Assigned task → Work out how many lines below hold the string "Entrada" and state only that figure.

********

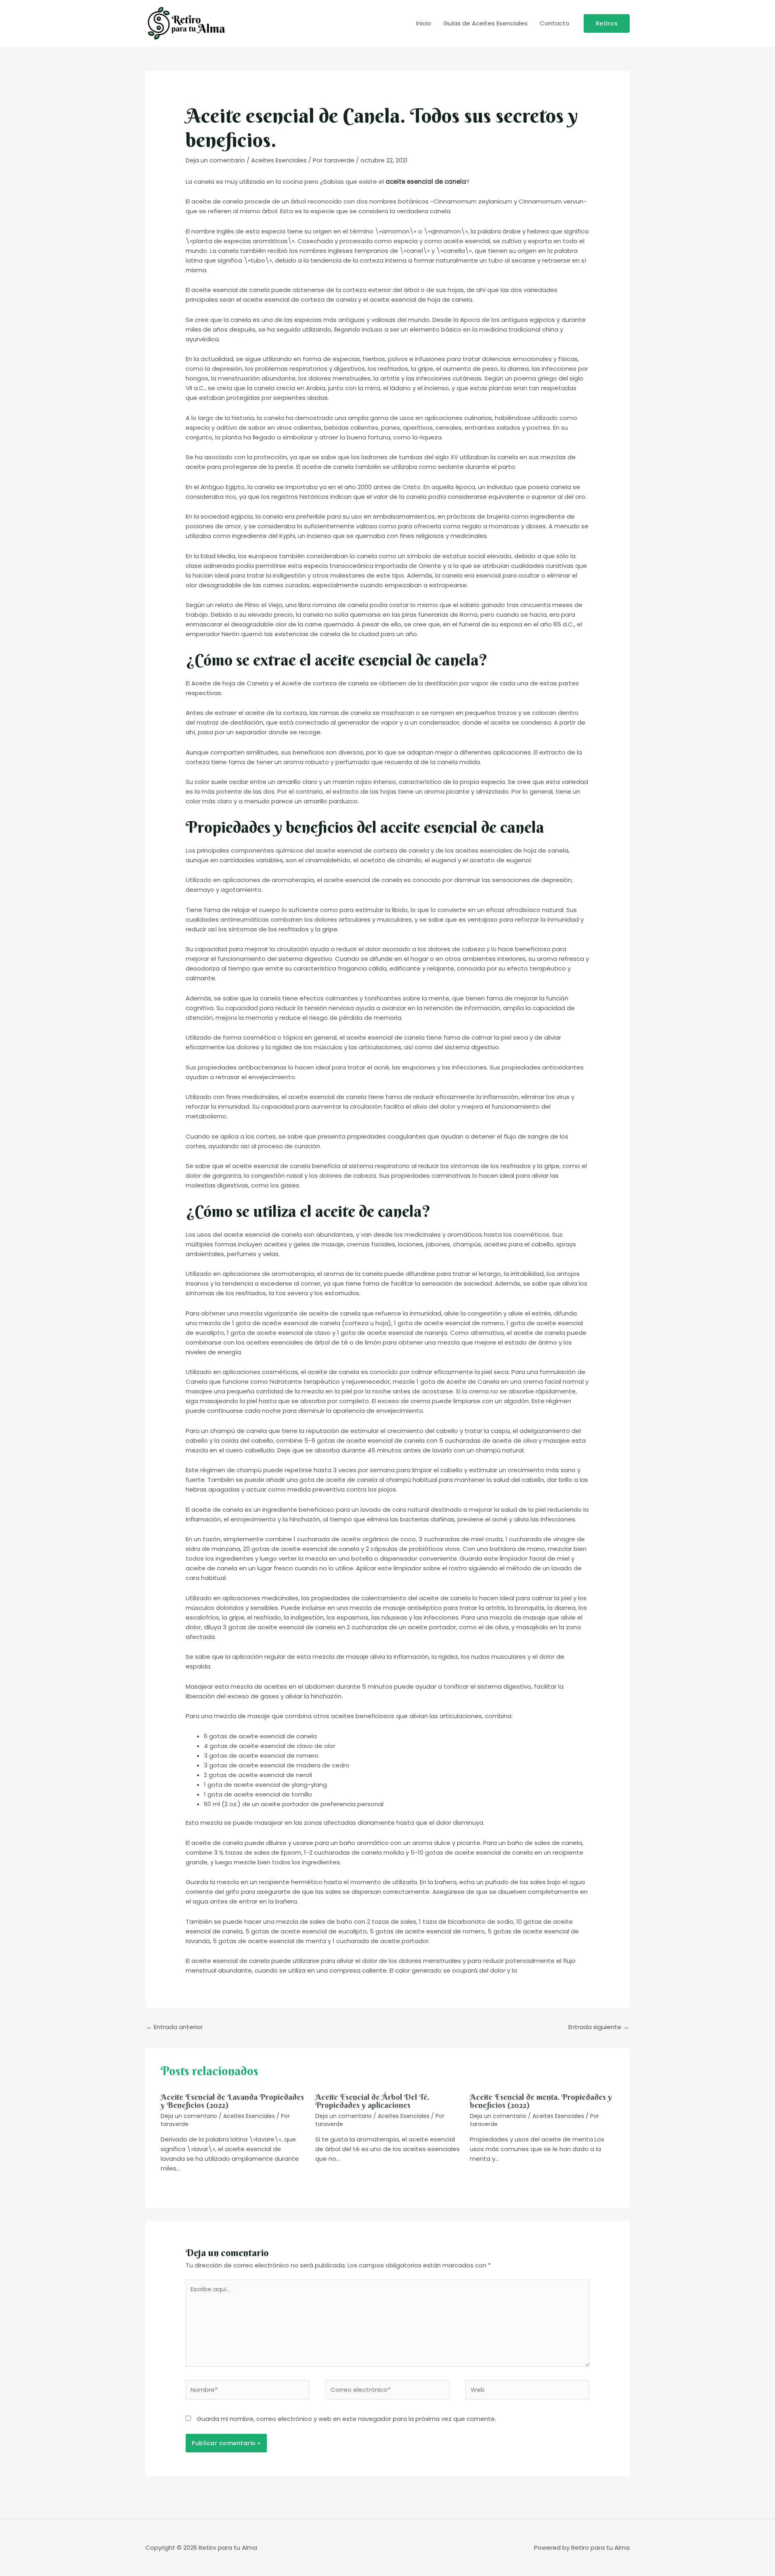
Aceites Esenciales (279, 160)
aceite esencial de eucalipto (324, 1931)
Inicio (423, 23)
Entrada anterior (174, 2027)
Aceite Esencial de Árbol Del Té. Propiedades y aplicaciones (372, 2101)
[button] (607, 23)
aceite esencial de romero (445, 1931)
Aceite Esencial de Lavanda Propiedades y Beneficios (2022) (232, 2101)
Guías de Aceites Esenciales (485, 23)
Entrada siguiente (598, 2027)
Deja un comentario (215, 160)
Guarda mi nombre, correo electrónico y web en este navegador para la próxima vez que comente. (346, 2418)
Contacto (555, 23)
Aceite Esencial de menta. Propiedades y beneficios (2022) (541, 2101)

********

Result of this task → 2